Bei einem Schachcomputer handelt es sich um einen Spezialcomputer der auf Schachspiele ausgelegt ist. Die Schachfiguren sind entweder real vorhanden und befinden sich auf einer Sensorplatte oder deren Darstellung erfolgt virtuell auf einem Display.

Das Schachprogramm setzt bei seinen einzelnen Schachzügen auf dass so genannte BruteForce Verfahren. Bei dem BruteForce Verfahren werden alle Schachzüge ausprobiert und dann der günstigste Zug ausgewählt. Im Gegenzug zu einem Menschen kann der Schachcomputer bis zu acht Schachzüge vorausplanen. Jedoch können Schachprogramme nicht sehr lange vorausplanen, da es eine fast unüberschaubare Zahl an möglichen Schachzügen gibt.

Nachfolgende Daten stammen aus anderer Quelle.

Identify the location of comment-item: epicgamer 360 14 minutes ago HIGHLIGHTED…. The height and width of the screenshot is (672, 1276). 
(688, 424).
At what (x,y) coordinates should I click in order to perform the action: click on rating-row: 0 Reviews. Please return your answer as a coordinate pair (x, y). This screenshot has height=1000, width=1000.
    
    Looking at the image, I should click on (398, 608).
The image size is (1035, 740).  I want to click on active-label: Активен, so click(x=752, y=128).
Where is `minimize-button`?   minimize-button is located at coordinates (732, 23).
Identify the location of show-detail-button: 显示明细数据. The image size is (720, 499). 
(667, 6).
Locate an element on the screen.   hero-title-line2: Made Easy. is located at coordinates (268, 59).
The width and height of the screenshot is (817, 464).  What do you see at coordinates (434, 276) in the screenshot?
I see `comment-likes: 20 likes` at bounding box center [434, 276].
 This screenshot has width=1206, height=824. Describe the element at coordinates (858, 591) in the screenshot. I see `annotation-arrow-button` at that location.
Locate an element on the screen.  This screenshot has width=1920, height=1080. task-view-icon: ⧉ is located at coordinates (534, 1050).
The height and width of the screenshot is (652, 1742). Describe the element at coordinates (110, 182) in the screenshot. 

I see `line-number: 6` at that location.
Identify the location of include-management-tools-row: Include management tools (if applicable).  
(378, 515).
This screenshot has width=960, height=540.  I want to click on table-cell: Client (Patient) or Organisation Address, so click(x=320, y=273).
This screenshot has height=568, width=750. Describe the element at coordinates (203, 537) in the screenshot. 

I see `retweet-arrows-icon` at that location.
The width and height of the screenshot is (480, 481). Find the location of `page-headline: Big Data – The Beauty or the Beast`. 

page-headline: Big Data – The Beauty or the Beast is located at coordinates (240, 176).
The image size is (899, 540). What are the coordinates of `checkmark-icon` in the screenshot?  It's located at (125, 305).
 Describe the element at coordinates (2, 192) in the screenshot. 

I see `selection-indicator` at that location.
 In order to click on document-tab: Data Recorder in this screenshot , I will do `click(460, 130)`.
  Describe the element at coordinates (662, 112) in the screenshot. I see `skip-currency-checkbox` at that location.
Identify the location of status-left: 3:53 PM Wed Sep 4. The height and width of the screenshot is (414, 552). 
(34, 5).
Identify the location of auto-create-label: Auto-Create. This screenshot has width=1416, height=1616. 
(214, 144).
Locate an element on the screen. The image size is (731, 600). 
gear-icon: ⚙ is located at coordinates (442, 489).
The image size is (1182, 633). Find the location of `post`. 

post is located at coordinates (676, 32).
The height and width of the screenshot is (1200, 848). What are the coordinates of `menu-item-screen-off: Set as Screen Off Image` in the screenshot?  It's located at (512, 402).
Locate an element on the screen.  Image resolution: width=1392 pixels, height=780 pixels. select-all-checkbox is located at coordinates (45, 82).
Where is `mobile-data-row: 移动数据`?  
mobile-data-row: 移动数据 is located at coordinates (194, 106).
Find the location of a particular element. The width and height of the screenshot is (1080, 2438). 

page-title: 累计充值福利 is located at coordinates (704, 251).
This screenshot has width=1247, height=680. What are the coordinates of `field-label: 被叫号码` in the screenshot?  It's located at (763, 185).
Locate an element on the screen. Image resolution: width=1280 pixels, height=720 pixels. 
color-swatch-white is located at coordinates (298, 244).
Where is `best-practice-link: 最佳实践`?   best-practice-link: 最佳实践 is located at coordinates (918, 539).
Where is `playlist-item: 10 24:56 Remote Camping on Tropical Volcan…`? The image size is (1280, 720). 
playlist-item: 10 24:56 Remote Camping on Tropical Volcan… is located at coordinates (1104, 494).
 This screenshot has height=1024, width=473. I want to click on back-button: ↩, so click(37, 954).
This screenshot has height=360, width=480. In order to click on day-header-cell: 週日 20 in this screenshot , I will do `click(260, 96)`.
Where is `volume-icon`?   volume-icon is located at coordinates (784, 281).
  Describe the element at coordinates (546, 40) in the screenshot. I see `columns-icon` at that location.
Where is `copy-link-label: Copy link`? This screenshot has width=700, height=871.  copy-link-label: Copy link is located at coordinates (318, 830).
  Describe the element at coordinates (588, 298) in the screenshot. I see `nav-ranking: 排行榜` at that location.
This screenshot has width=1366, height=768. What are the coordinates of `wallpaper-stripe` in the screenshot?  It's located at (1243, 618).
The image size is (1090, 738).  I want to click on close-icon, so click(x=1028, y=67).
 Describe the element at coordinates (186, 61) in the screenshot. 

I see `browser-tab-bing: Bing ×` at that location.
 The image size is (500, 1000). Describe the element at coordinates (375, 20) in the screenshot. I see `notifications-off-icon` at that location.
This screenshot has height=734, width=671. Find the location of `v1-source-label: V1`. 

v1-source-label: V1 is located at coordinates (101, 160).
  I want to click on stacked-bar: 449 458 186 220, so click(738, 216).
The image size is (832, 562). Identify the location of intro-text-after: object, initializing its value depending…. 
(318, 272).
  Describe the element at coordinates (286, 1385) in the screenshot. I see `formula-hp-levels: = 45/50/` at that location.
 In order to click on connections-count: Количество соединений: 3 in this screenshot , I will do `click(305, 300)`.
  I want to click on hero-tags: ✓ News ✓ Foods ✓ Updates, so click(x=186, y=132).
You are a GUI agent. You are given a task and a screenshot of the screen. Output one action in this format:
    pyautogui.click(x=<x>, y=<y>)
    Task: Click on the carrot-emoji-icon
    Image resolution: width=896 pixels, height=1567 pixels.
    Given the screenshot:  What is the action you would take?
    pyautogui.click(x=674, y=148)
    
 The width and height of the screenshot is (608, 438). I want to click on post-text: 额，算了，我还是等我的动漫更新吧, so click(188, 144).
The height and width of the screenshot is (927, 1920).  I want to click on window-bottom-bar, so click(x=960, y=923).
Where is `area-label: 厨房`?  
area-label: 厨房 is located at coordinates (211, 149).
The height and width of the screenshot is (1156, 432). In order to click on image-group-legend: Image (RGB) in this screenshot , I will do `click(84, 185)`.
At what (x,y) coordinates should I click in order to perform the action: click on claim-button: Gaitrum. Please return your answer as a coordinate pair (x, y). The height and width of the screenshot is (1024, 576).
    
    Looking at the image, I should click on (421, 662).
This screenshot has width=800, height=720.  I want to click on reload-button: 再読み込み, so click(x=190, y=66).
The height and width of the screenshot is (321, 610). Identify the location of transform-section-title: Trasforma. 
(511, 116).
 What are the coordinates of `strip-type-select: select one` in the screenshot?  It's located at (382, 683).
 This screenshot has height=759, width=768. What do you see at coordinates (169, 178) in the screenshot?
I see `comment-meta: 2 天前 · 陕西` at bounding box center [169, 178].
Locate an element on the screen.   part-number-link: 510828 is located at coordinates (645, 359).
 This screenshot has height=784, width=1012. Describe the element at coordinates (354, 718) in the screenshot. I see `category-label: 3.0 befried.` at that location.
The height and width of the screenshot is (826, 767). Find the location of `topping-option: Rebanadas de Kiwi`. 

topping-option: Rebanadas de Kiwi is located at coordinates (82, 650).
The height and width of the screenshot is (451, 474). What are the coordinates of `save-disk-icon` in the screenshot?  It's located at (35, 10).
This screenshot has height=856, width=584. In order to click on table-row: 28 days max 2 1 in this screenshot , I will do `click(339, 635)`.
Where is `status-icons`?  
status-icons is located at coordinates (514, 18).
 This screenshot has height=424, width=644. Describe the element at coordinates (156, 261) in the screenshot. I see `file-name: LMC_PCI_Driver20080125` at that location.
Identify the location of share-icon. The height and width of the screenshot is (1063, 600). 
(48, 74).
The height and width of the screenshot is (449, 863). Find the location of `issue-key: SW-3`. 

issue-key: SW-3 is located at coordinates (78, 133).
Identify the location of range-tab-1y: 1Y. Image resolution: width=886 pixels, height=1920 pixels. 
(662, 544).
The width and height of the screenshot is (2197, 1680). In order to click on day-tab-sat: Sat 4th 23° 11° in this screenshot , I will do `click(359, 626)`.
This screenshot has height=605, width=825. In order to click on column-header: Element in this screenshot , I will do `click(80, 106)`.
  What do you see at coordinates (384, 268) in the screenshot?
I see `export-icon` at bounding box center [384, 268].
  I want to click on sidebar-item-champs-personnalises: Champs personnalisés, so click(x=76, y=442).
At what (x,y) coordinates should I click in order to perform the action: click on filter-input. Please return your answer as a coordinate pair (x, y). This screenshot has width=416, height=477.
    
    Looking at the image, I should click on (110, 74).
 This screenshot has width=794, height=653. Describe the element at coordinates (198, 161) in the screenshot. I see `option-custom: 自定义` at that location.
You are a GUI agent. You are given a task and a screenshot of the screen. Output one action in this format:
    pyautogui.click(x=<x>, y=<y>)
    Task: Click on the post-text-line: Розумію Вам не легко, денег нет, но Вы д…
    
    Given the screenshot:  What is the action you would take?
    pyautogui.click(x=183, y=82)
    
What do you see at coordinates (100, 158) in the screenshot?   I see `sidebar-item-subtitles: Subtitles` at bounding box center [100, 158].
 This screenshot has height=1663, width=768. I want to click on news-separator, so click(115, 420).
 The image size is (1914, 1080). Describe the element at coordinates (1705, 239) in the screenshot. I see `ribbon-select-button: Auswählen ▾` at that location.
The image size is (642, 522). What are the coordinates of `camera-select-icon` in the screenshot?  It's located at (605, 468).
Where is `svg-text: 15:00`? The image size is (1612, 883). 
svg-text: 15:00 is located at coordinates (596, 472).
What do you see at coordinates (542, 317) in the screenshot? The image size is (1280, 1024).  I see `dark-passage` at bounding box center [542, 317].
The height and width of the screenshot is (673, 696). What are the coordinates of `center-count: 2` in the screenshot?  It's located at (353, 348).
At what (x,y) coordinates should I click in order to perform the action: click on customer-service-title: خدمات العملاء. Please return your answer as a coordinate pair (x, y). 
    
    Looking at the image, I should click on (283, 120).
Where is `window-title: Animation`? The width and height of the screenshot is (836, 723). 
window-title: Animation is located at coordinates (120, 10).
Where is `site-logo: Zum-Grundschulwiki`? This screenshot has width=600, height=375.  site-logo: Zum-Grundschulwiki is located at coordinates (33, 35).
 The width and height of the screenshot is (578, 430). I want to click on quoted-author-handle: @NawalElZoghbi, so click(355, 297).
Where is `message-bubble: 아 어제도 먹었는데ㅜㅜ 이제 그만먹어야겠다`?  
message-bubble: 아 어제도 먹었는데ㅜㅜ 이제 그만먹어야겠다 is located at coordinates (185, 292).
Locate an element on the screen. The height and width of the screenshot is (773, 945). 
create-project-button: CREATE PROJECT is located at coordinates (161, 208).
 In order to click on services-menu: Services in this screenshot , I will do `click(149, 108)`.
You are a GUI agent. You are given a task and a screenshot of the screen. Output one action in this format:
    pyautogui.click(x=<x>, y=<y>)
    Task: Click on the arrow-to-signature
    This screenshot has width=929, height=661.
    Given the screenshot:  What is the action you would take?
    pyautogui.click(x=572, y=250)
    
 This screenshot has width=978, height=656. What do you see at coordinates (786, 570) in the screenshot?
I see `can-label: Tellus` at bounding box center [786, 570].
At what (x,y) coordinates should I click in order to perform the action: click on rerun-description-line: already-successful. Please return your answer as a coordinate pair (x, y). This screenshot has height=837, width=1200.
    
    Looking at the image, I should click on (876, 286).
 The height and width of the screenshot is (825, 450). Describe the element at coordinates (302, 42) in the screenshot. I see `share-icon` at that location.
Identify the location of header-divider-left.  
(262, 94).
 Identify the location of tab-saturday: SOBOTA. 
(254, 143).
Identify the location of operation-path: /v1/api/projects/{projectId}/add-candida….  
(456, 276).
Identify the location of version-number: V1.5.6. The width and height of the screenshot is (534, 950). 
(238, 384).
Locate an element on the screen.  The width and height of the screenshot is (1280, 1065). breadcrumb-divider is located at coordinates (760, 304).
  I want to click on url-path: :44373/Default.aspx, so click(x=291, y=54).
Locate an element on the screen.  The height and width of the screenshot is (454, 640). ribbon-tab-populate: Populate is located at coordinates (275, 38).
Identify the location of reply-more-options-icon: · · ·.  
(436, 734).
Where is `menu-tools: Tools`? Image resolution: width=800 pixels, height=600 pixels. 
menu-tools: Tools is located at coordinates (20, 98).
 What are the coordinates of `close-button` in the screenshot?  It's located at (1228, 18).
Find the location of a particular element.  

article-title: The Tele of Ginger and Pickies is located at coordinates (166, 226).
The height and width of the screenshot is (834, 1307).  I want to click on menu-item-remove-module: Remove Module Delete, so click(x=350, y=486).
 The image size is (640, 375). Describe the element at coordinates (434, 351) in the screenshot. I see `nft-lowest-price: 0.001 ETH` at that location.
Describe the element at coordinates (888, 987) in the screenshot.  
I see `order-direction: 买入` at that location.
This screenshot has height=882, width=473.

Die Meisterschachspieler haben aufgrund ihrer jahrelangen Erfahrung allerdings Chancen gegen Schachcomputer zu gewinnen. Der bekannteste Schachcomputer der Welt ist DeepBlue, der in den 1990er-Jahren von dem US-Technologieunternehmen IBM entwickelt worden ist. Heute im Handel erhältliche Schachcomputer verfügen über die Möglichkeit den Schwierigkeitsgrad festzulegen mit dem das Schachspiel gespielt werden soll.